Probing the DNA-binding affinity and specificity of designed zinc finger proteins

Abstract

Engineered transcription factors and endonucleases based on designed Cys(2)His(2) zinc finger domains have proven to be effective tools for the directed regulation and modification of genes. The introduction of this technology into both research and clinical settings necessitates the development of rapid and accurate means of evaluating both the binding affinity and binding specificity of designed zinc finger domains. Using a fluorescence anisotropy-based DNA-binding assay, we examined the DNA-binding properties of two engineered zinc finger proteins that differ by a single amino acid. We demonstrate that the protein with the highest affinity for a particular DNA site need not be the protein that binds that site with the highest degree of specificity. Moreover, by comparing the binding characteristics of the two proteins at varying salt concentrations, we show that the ionic strength makes significant and variable contributions to both affinity and specificity.

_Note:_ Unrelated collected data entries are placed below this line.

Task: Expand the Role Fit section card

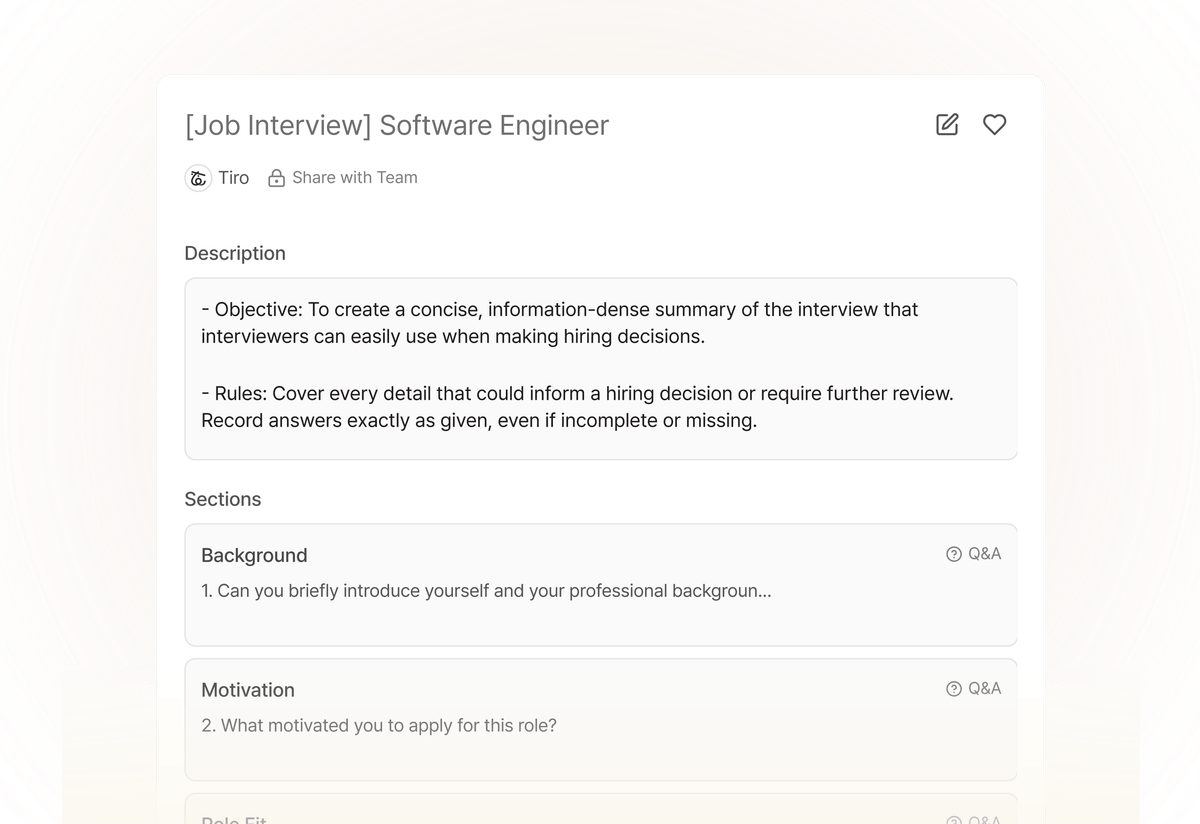Action: pyautogui.click(x=600, y=815)
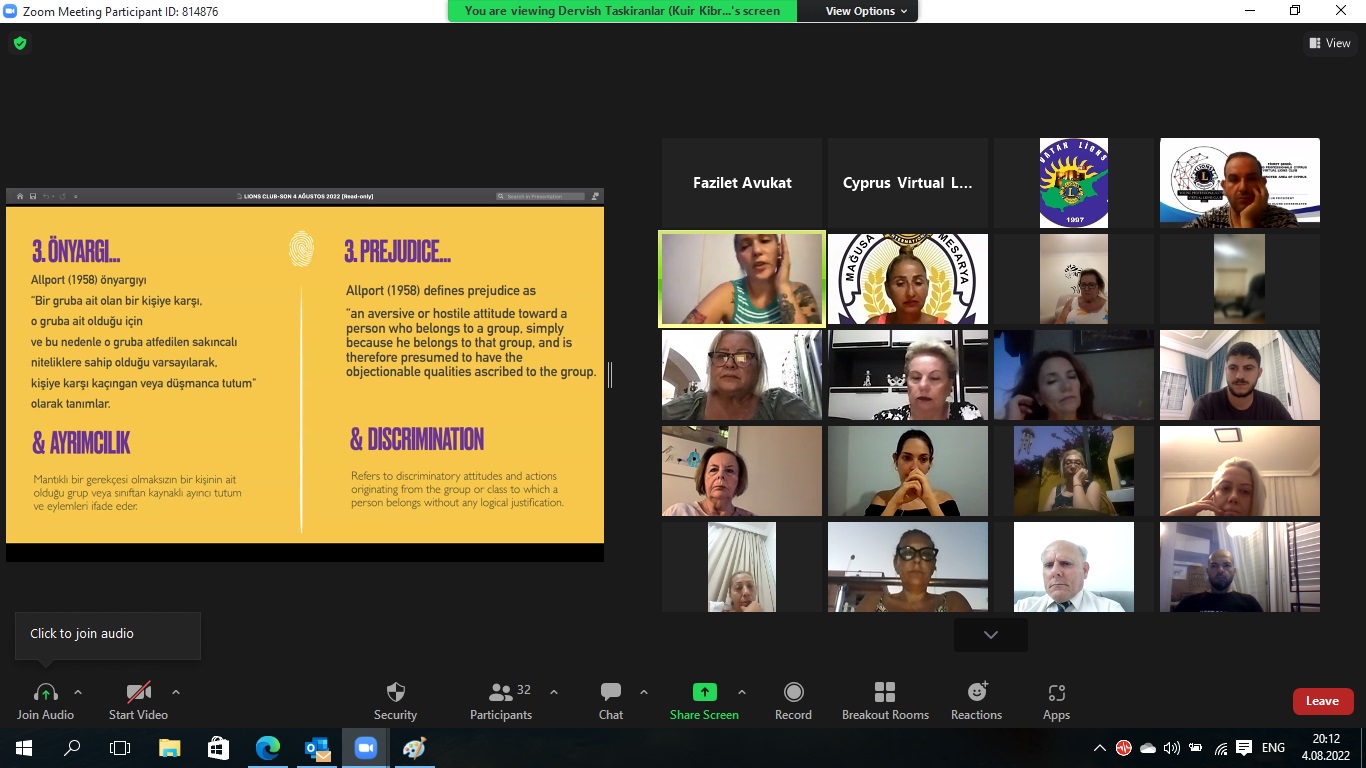Click the green encryption shield icon
Viewport: 1366px width, 768px height.
[19, 43]
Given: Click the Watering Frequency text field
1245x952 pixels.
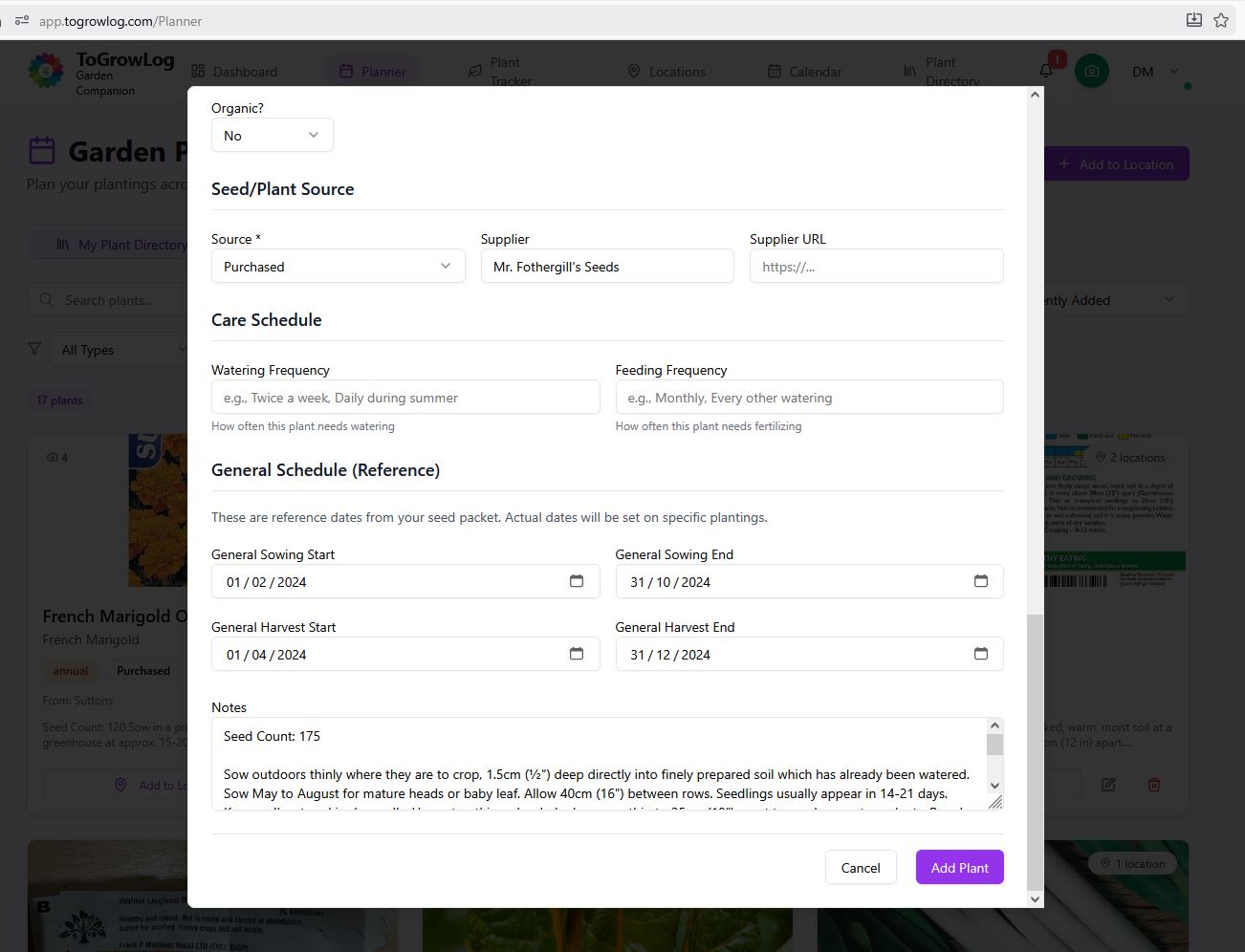Looking at the screenshot, I should click(x=405, y=398).
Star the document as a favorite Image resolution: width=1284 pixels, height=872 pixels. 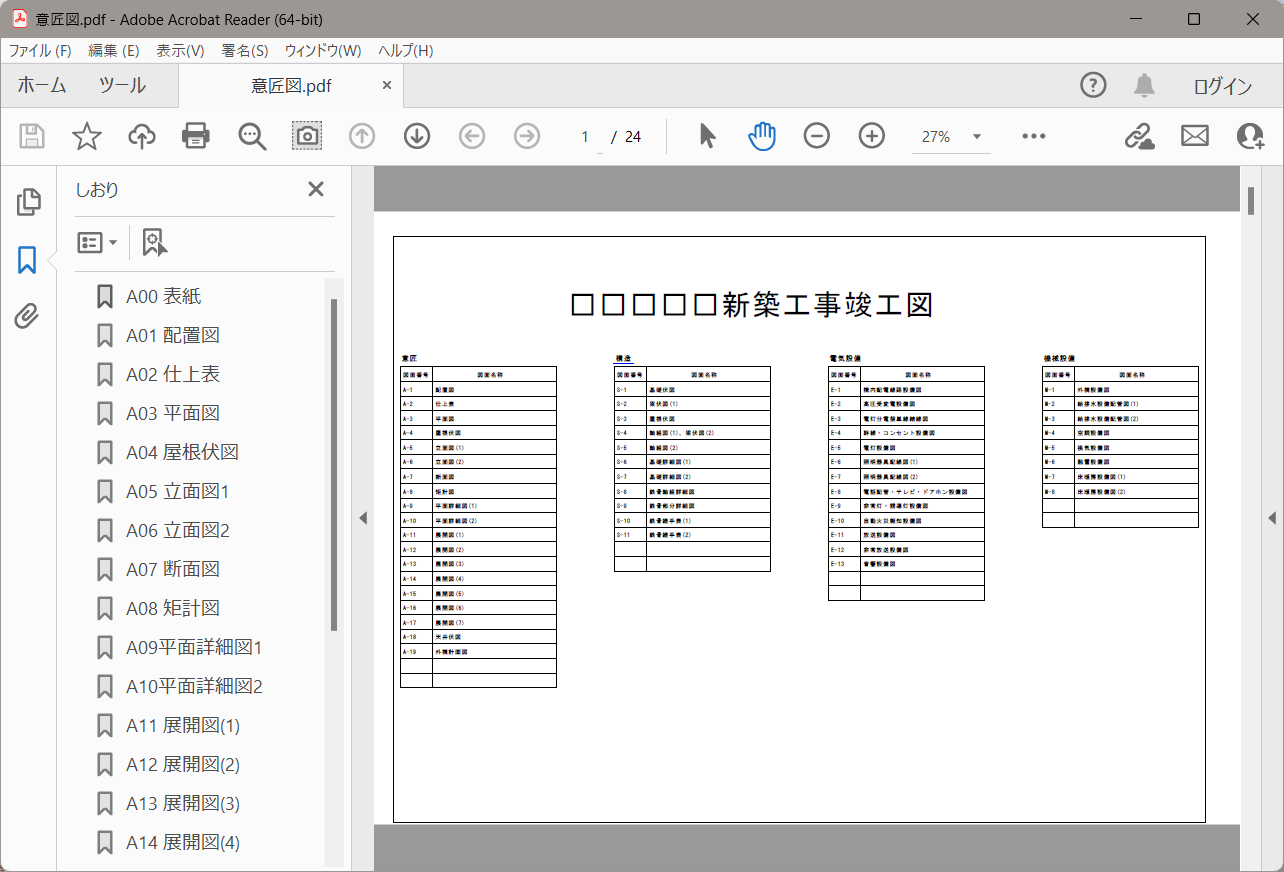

These results have significant implications for zinc finger design as they highlight the importance of considering affinity, specificity, and environmental requirements in designing a DNA-binding domain for a particular application.

Figure 1

(A) Sequences of the seven probes evaluated with the QNK-QDK-RHR protein, showing the location of fluorescein [F] or Texas Red [T] labels and the protein-binding site (boxed). (B) Amino acid sequence of the QNK-QDK-RHR protein, showing metal-binding (bold) and DNA-contacting (numbered) residues. (C) Plots of anisotropy as a function of QNK-QDK-RHR concentration for the seven probes. (D) Structure of fluorescein-dT.

Figure 2

Schematic structures for three zinc finger proteins aligned with their binding sites. (A) The structure of QNK-QDK-RHR aligned with the binding site used in the probes shown in Fig. 1. The asterisk indicates the position of the fluorescein-dT residue in probe 7. (B) The structures of RHR-QDK-Q(N,D)K aligned with the binding site used in probe 8. The asterisk indicates the position of the fluorescein-dT residue in this probe.

Figure 3

Binding curves for two different proteins. Plots of anisotropy as a function of either (A) QNK-QDK-RHR or (B) RHR-QDK-QNK protein concentration using probe 7 or probe 8 as the labeled DNA. Curves were fit to generate dissociation constants for all four complexes. Not all points are shown for the two lower-affinity complexes. The dissociation constants shown are the mean of three measurements and the uncertainty shown in the standard deviation from the mean derived from these measurements.

Figure 4

Competition experiments to determine binding specificity. (A) Plots of anisotropy as a function of competitor DNA concentration for 12 variants of the 5′-most triplet in the QNK-QDK-RHR binding site. First, 15 nM of QNK-QDK-RHR protein were added to a probe 7 solution to bind the majority of the probe. Unlabeled DNA was then added to compete the protein off of the probe, resulting in a decrease in fluorescence anisotropy. Each of the three charts shows plots corresponding to all four bases substituted in the first, second, or third position in the triplet (not all points are shown for lower-affinity complexes). (B) The curves in A were fit to generate K_a values for each of the 12-point variants in the QNK-QDK-RHR binding site. The resulting binding-site “signature” is a quantitative determination of the preferred base at each position in the triplet. (C) The same analysis as in B for the RHR-QDK-QNK protein. In this case, probe 8 is the fluorescent species being followed, and each of the 12 oligonucleotide sets used as a competitor is a point variant in the 5′-most triplet of the RHR-QDK-QNK binding site.

Figure 5

(A) Association constants for RHR-QDK-QNK binding to probes derived from the sequence -GAA-GCA-GAG- in 50 mM NaCl. The ability of this protein to discriminate between bases at each of the three positions within the first base triplet is shown. (B) Corresponding association constants for RHR-QDK-QDK. (C) Summary of the derived association constants for probes with the sequence -GXA-GCA-GAG- for the proteins RHR-QDK-QNK and RHR-QDK-QDK.

Figure 6

NaCl-concentration dependence of the binding affinity of the RHR-QDK-QNK and RHR-QDK-QDK proteins for probes including the sequence -GXA-GCA-GAG-. The logarithm of the K_a for each interaction is plotted as a function of the logarithm of the NaCl concentration.